One comment, on the bottom of the first page, caught my eye. I reproduce it here, because there is no direct link to it. It is from PaulAndrewKirk of Redmond, Wa.:

I have served two tours in Kosovo with the US Military and I can tell you the following as factual:

1. Almost all facets and levels of the provisional government in Kosovo are corrupt. In fact its the worst I've ever seen and I've had to deal with some pretty corrupt governments during my career.

2. Supervised independence or even full independence will not improve the miserable lives of the ordinary people of Kosovo. Partly because of what I've listed as fact "1"., and partly because it will take decades of imense amounts of foreign aid throughout economy in order to bring Kosovo into a functioning state that wouldn't need foreign assistance for its survival.

3. Ethnic cleansing is still a common occurence in Kosovo but, this time its the ethnic Albanians ethnically cleansing the Serbs, Roma, Ashkali, Croatians, and Turk minorities through intimidation and at times outright force. I have personally witnessed this on many occasions.

4. No amount of foreign investment will provide enough jobs for the amount of unemployed people in Kosovo. The only way for Kosovo to maintain stability is for the EU to open its borders for an influx of foreign workers from Kosovo.

5. Islamic extremism is on the rise in Kosovo. KFOR soldiers have been attacked in Gjilan [sic: Gnjilane], Ferizaj, [sic: Urosevac] and Prizren when I was there. You just won't see or hear about it in the news. More Mosques have been built in Kosovo in the last five years than schools, roads, health clinics, and all other santitation project combined. Compliments of Muslim charities from the Middle East.

6. Mass graves of Kosovo Serbs and Roma have been found during my rotation and reported to the UN. Yet nothing has been done. Why? When we posed the question to our UN contacts in Pristina they replied: "During the transitional stage of Kosovo this would be destablizing. We'll wait until there is a final resolution before we proceed." All those journalists interested in a real story...start looking in around Novo Brdo.

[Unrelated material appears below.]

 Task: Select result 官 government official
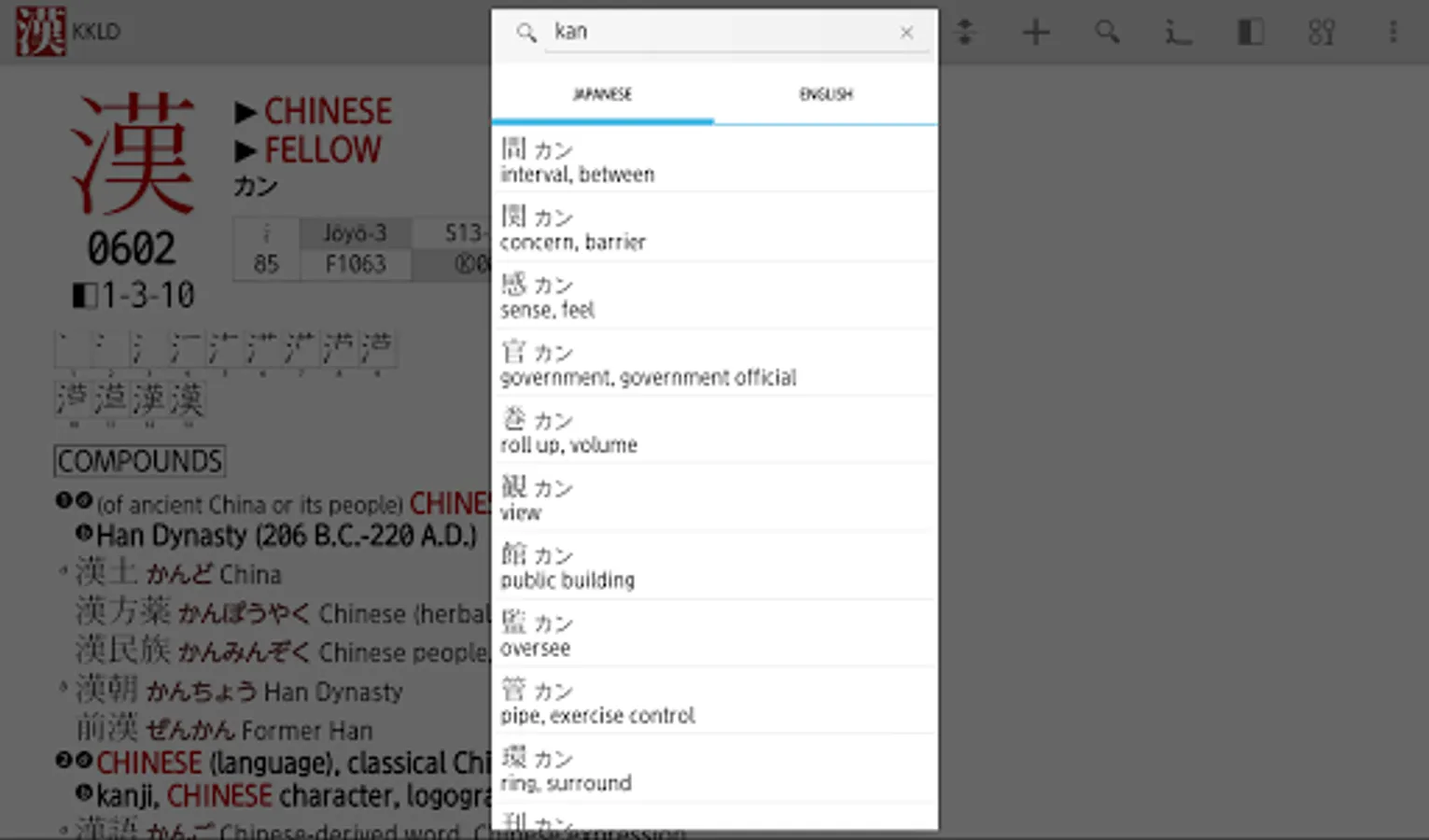(x=714, y=363)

7. The US Government along with key EU allies never had any intention of allowing Serbia a fair opportunity to negotiate with the Kosovar provisional government on the possibilities of a workable settlement that might have been permanent. I was party to a couple of meetings where US Government officials point blank told the Kosovar representatives that no matter what, the US will support independence and that going to these conferences in Vienna were just to give a favorable impression on the world opinion.

These are the facts. Some people might be outraged and some might be supprised [sic] however it really doesn't matter in the final analysis of all things considered. Superpowers will do what they want.

Kosovo independence will do nothing for stability of the region, in fact, the opposite will occur.

The Kosovar Albanians are now joyous they will have a new nation but, when all the partying ends and the dust clears, all that will exist is another backward, poverty stricken, underdeveloped, internationally protected country in an area of hostile neighbors thats todays news story and tomorrows breeding ground for extremism and resentment.

There you have it. The Empire-sponsored "Republic of Kosovo" is a crime, but also a mistake.